Na manhã seguinte à morte de Khadafi, a
primeira meia página de O Globo estampava, em letras garrafais: “O Fim Violento
de um Ditador”.
Eu fiquei imaginando quantas horas-homem de
jornalistas da editoria terão sido gastas para imaginar manchete tão
perfeitamente confortante e ambígua. Não vi ninguém parado na banca querendo
saber das circunstâncias. Que importa? Se a Casa Branca, a OTAN e a TV Globo –
ou seja, toda a “comunidade internacional” – garantem que o sujeito era um
ditador sanguinário e por isso merecia morrer, que diferença faz quem o
matou, como matou e por que matou?
Que importa se o regime da dita primavera
líbia não fez a menor questão de capturá-lo vivo para ser pública e
transparentemente julgado por seus crimes?

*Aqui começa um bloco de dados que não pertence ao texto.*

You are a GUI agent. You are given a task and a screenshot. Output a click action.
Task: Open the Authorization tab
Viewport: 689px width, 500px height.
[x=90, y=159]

A nossa presidenta Dilma Rousseff, num
saudável reflexo, disse: “Não se comemora a morte de qualquer líder”, querendo
obviamente dizer “Não se comemora a morte de um chefe de Estado, seja de que
Estado for”. Diplomaticamente perfeito. Só me pergunto se ela, que conheceu na
carne os porões da ditadura, não tinha em mente, mais do que a máscara torturada
de Khadafi, o espectro distante, mas ainda assustador, de Allende.